Are meta-analyses reliable?

Firstly, it is a misconception that larger effect sizes are associated with greater educational significance.

Secondly, it is a misconception that two or more different studies on the same interventions can have their effect sizes combined to give a meaningful estimate of the intervention’s educational importance.


Because original studies that used different types of ‘control group’ cannot be accurately combined to create an effect size (not least because what constitutes ‘business as usual’ in each control group will be different).

Likewise, unless the studies used the same range of pupils, the combined effect size is unlikely to be an accurate estimate of the ‘true’ effect size of a particular strategy.

Also, the way in which researchers measure the effect can influence the effect size. For example, if you undertake an intervention to improve pupils’ ability to, say, decode words, you could choose to use a measure specifically designed to ‘measure’ decoding or you could use a measure of general reading competence that includes an element of decoding. The effect size of the former will be greater than the latter, due to the precision of the measure used.

Put simply, the original effect sizes we combine to calculate an average (or meta-analysis), in order to be meaningful, must relate to the same outcomes and similar conditions and pupils, including in the control groups.

What’s more, increasing the number of test items can influence the effect size. If the number of questions used to measure the effectiveness of an intervention is increased, this may significantly increase the effect size.

Finally, trials are often carried out without first analysing and understanding the barriers that pupils face.

When random controlled trials (RCTs) are used in medicine, they only take place after intensive theorisation. In education, the process often begins with the trial and subsequent measurements. For example, if it is identified that pupils eligible for the Pupil Premium are not doing as well as their peers in literacy, then a trial is launched to test an intervention and the outcome is measured and – if the results are positive – the intervention is recommended for all to use. However, rarely is there any theorising first about precisely why some pupils are not doing as well as their peers and rarely is there any detailed analysis of the actual barriers some of these pupils face in school. For example, for some pupils it may be that English is an additional language or it may be that their attendance is low. The intervention may work for some pupils but not all, and the meta-analysis may mask the complexity of the issue and send us down the wrong path.

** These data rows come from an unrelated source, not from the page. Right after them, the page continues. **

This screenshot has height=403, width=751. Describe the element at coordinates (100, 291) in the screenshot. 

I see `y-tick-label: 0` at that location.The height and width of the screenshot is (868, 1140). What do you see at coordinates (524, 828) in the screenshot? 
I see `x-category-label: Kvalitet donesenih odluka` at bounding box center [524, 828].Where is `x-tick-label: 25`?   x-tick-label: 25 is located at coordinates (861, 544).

Should we use meta-analyses?

Should we ignore meta-analyses and effect sizes altogether and go back to gut feelings?

Of course not.

Teaching is finally becoming an evidence-informed profession that uses data to ensure we get better at what we do and, ultimately, improve pupils’ life chances. But we should always exercise caution. We should not regard the data as an oracle; rather, we should contest it and balance what the evidence suggests works with what we know from our own experiences or our own contexts.

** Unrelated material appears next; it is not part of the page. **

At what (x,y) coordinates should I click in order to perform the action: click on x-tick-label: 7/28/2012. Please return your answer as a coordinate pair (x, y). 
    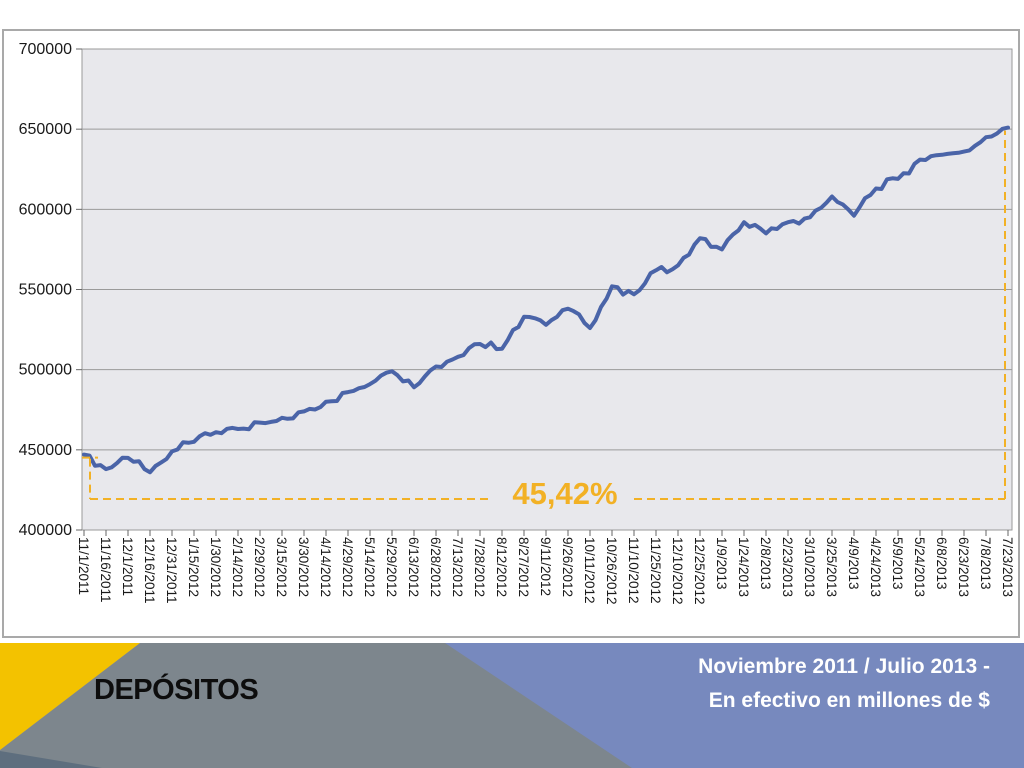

We should also dig beneath the meta-analyses and analyse the original studies on which the effect sizes are based because the averages may hide huge variations depending on the nature of the intervention and the context in which it was used.

In conclusion, and as I am often wont to say, teaching is a highly complex, nuanced art-form and we would do well not to reduce it to basic statistics or league tables of ‘what works’ for only madness lies that way.

We should be influenced by the evidence but informed by our own experience.